15 noviembre 2011

Esos Fontanos de Ontinyent

Sus pasos eran firmes, seguros, hombro con hombro siguiendo la música, la invasión de las hordas moras en el horizonte, las embajadas, la lucha, la batalla. Víctor marcaba el ritmo y lo gozaba, cabo de escuadra, giraba, gesticulaba, cerraba los ojos para sentir el estruendo de los timbales dentro de su cuerpo unido este al de sus compañeros que, justo detrás, protegiéndolo, lanzaban miradas al cielo extasiados ante aquel majestuoso ritmo. Ojos cerrados, bocas abiertas tarareando la música que los llevaba. Puños al cielo.

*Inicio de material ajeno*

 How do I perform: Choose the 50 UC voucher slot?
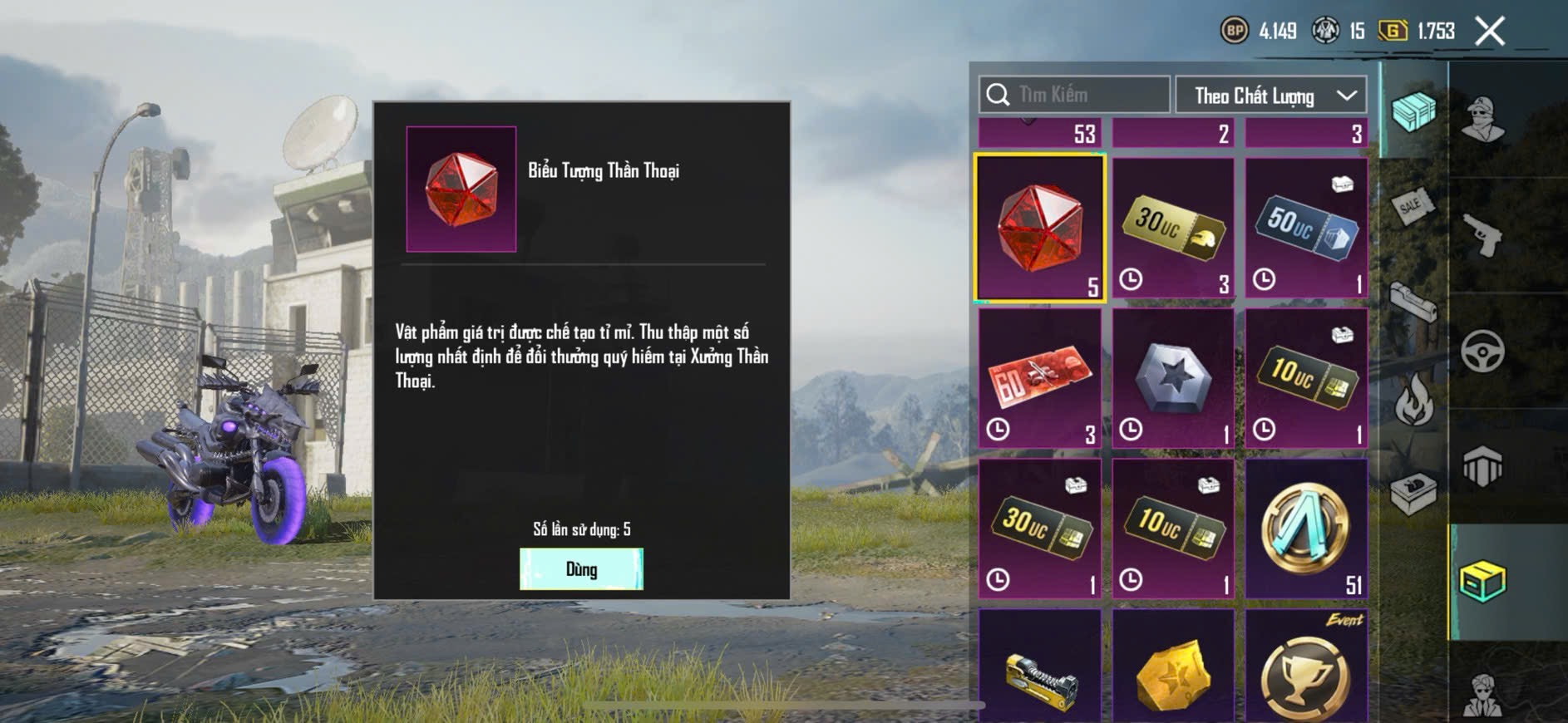(x=1306, y=228)

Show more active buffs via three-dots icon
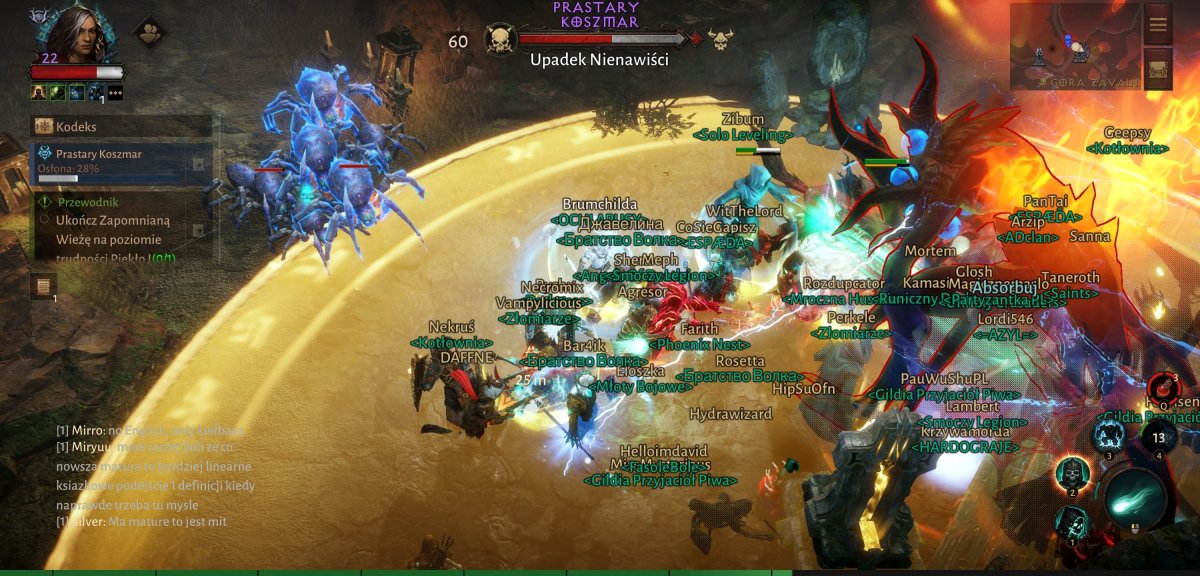point(115,92)
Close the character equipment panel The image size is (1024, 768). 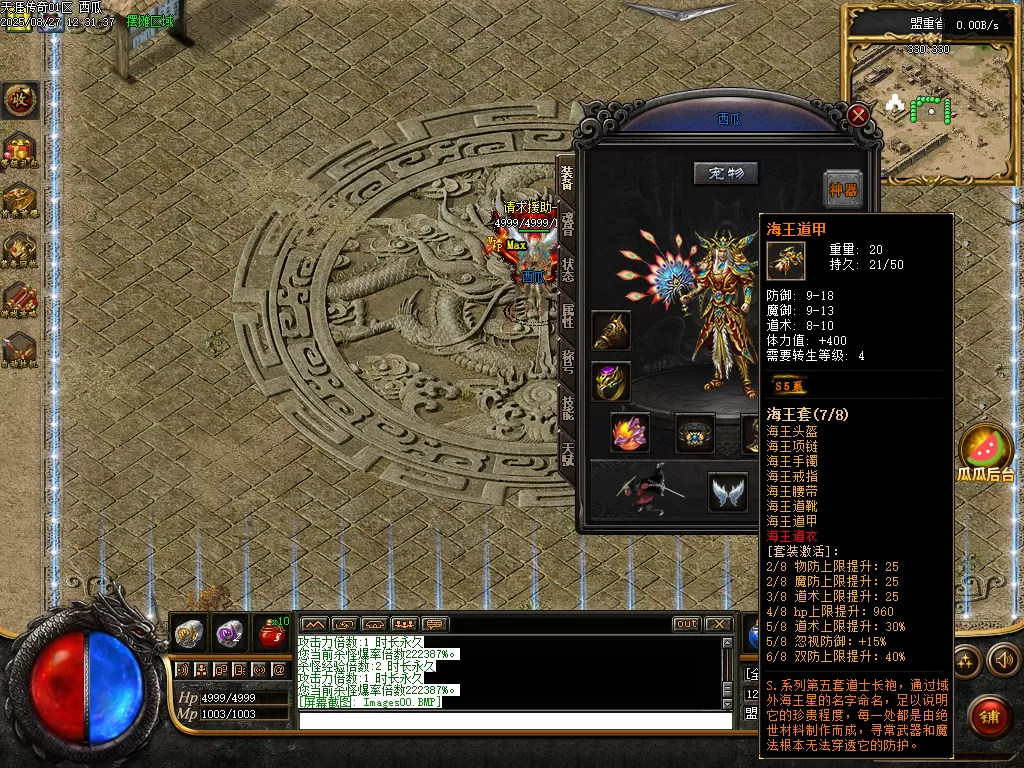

Juan, a sus espaldas, subido en aquella carroza, fijo a ella pero volando por aquella avenida suspendido en el aire, los notaba bien cerca. Se sentía en el cielo. Lanzaba abrazos y besos, signos de satisfacción con las manos, la mirada vidriosa, los puños cerrados, un nudo en la garganta. Transmitía pasión.

En la acera, las piernas me temblaban: el mejor momento del verano. Fue aquel instante grandioso la felicidad absoluta. Todos aquellos amigos de la infancia en el momento de placer social más grande de sus vidas. Aquel desfile de música, aquel público entregado que no hacía más que responder a los gestos de unos hombres que sentían lo que hacían, vivían el momento con una intensidad que Juan, saciado del placer por la tradición, colmado por sus amigos, arropado por todos y querido por más, agradeció ofreciéndoles al término aquella bandera que el bando cristiano defendería después con fervor ante el moro. Espada en mano, cascos al aire, los dientes y la rabia y el poder de la fuerza de la amistad.

Qué bello. Qué momento. Aquellas caras sudorosas, aquellos rostros estirados, aquellas miradas intensas que delataban amor. Qué locura de instante. Los ves pasar un momento, apenas un minuto de saludos, abrazos que te llegan al alma y lágrimas furtivas, y entonces sabes que los recordarás siempre. No existe el tiempo, se para todo. Fontanos de Ontinyent, oh, Fontanos. Qué suerte la del moro que ante vuestra espada se pliega.